Sejenak mari kita perhatikan ,
orang-orang di sekitar kita, kejadian-kejadian di sekitar kita. Setelah itu,
renungkanlah semua yang anda lihat. Sungguh,Allah memberikan banyak hikmah yang
tersimpan di sisi lain kehidupan sekitar kita. Sekarang, tinggal kita bisa atau
tidak melihat semua itu, menjadi ulul
albab seperti yang telah difirmankan dalam Al-qur’an:
Sesungguhnya dalam penciptaan langit dan bumi, dan silih bergantinya
malam dan siang terdapat tanda-tanda bagi orang-orang yang berakal, (yaitu)
orang-orang yang mengingat Allah sambil berdiri atau duduk atau dalam keadan
berbaring dan mereka memikirkan tentang penciptaan langit dan bumi (seraya
berkata): "Ya Tuhan kami, tiadalah Engkau menciptakan ini dengan sia-sia,
Maha Suci Engkau, maka peliharalah kami dari siksa neraka. (QS. Ali Imran :
190-191)
Dan dalam pergiliran siang dan
malam, selalu ada aktivitas anak adam yang mungkin luput dari perhatian yang
mendalam. Mari ke sini, rehat sejenak bersama mengambil hikmah yang
berserakan. Datanglah dan bacalah dengan
nama Tuhan mu yang telah menciptakan semua itu..
Kisah#1
Kalau anda ke daerah klampis
jaya, komplek pertokaan. Maka perhatikanlah sekitar anda. Terutama ketika anda
harus berhenti di perempatan itu, tengoklah kanan anda tepat ditengah pembatan
jalan. Anda akan menemui setumpuk Koran harian pagi surya. Dibagikan gratis ?

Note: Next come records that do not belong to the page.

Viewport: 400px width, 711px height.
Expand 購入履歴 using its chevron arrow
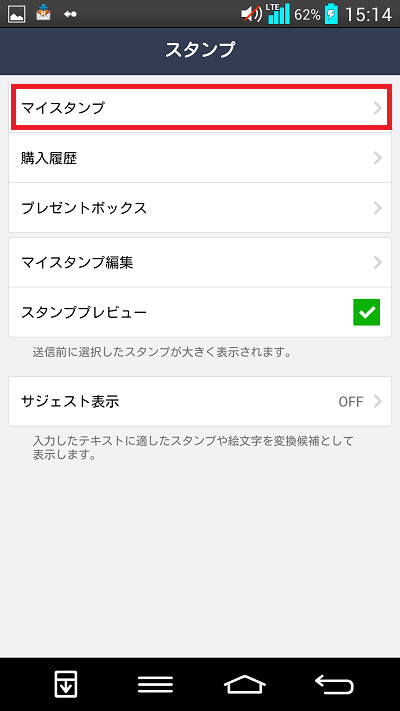click(377, 158)
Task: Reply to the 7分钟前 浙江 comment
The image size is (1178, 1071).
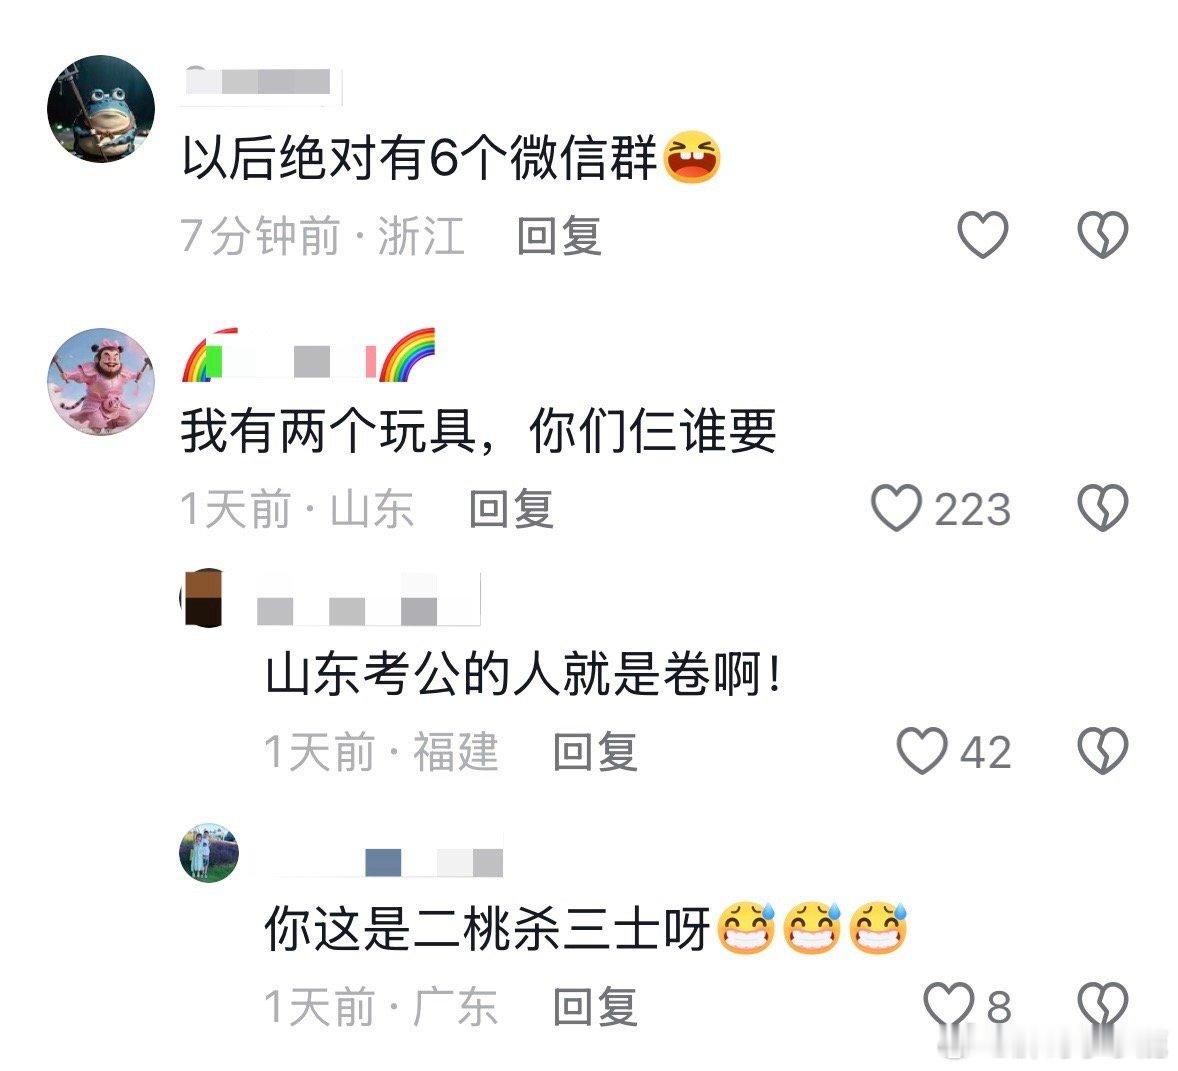Action: [560, 236]
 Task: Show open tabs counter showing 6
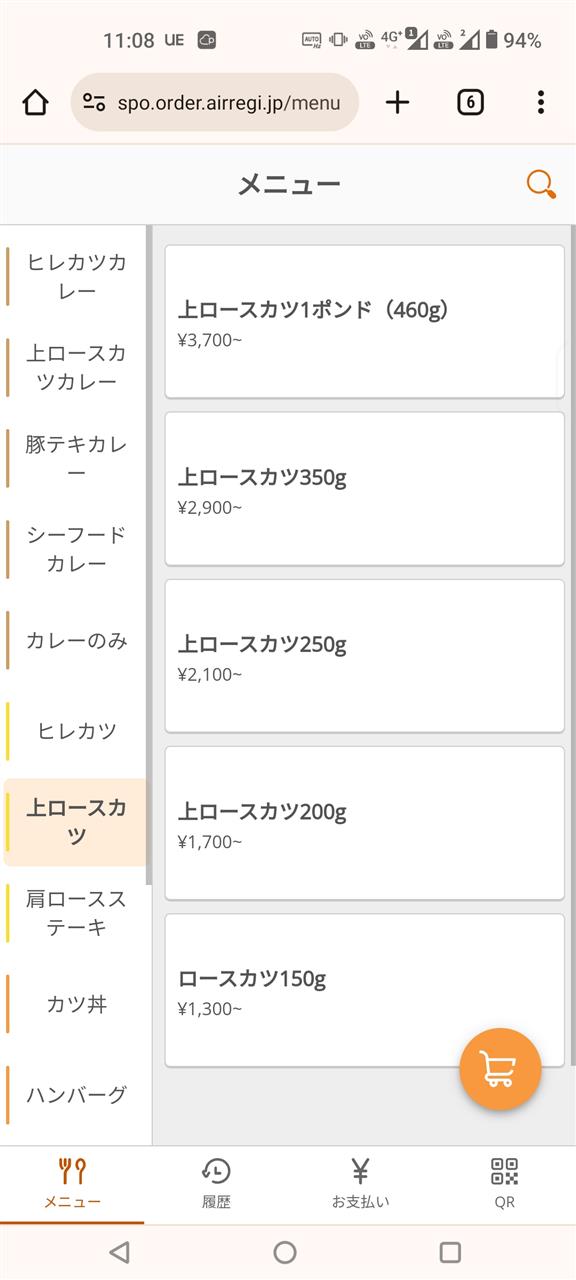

Tidak !!!. karena itu adalah dagangan. Jika ada nenek menghampiri anda, itu
bukan nenek pengemis. Lihatlah apa yang ada di tangannya. Bukan kaleng wadah
uangkan ? dan tangannya pun bukan menengadah tanda meminta. Ya, karena yang
ditangan tuanya itu adalah setumpuk Koran harian surya. Koran tadi adalah
dagangan mbok wati begitu biasanya disebut. Mungkin beliau adalah penjual Koran
tertua di Indonesia. Diusia yang tak lagi muda, tidak seharusnya mbok wati
untuk tetap membanting tulang bekerja. Sudah seharusnya beliau menikmati usia
tuanya untuk berdzikir mendekatkan diri kepada Illahi, berdiam diri dalam surua
atau masjid. Tapi itulah mbok wati, mempunyai cara sendiri untuk berDzikir
mensyukuri nikmat illahi.
Dzikir beliau adalah kerja keras
menghidupi diri sendiri dengan masih menjaga Izzah (kemuliaan), dengan bilangan
setiap butiran debu yang menempel dalam
tiap jengkal kulitnya, setiap panas terik matahari siang yang membakar
kulitnya, setiap buliran peluh yang menetes menganak sungai di wajah
keriputnya. Mungkin kita akan memaklumi jikalau yang dilakukan mbok wati adalah
meminta-minta belas kasihan orang yang berhenti di perempatan hanya dengan
menengadahkan tangan tanpa harus berjualan. Tapi itulah mbok wati, memilih
jalan tersendiri untuk tetap bertahan hidup di kerasnya persaingan Surabaya.
APRESIASILAH KAWAN !!!
Saya jadi teringat kejadian
beberapa hari lalu, saat sedang melintas di perempatan kertajaya. Lampu merah
99 detik itu lama sekali. Kalau anda jam 12.00 berhenti disana, mungkin anda
akan segera mandi keringat. Saat itu jam menunjukan jam 14.00, sudah rata
dinginlah. Tapi ukuran Surabaya. Meyelip diantara mobil-mobil adalah sensasi
sendiri. Tapi sensasi yang tak terkira adalah ketemu nenek penjual Koran. Mbok
wati jualan Koran di perempatan kertajaya. Perkiraan saya, beliau sengaja
pindah karena sudah tidak kuat panasnya berjualan di Jl. Klampis Jaya. Saya
perhatikan, beliau menghampiri mobil yang masih tertutup kacanya, coba
menawarkan korannya dengan menunjukan headline harian itu. dan hasilnya tidak ada respon untuk membuka
kaca. Maklum saja kawan, bayangkan saja. Hari sudah hampir sore, dan sudah
ribuan berita baru muncul di website online. Namun yang di sodorkan adalah
berita tadi pagi. Ibarat makanan itu, sudah basi. Maklum jika ada yang tidak
membuka kaca mobilnya, kalau semuanya itu hanya dilihat dari kacamata kebutuhan
pribadi kita.
Setelah tak ada respon dari
pengemudi mobil itu, beliau menghampiri saya. Sama yang beliau lakukan,
menyodorkan headline berita harian surya itu. Setelah melihatnya, sebenarnya
tidak menarik beritanya. Namun, entah kenapa tiba-tiba saya bertanya “pinten mbah? (berapa mbah?)”. nenek itu tidak menjawab dengan kata-kata,
hanya isyarat dengan telunjuk yang artinya seribu rupiah. Seribu ?? berapakah
untung yang didapat dari berjualan koran yang harganya seribu ? Rp.900, Rp.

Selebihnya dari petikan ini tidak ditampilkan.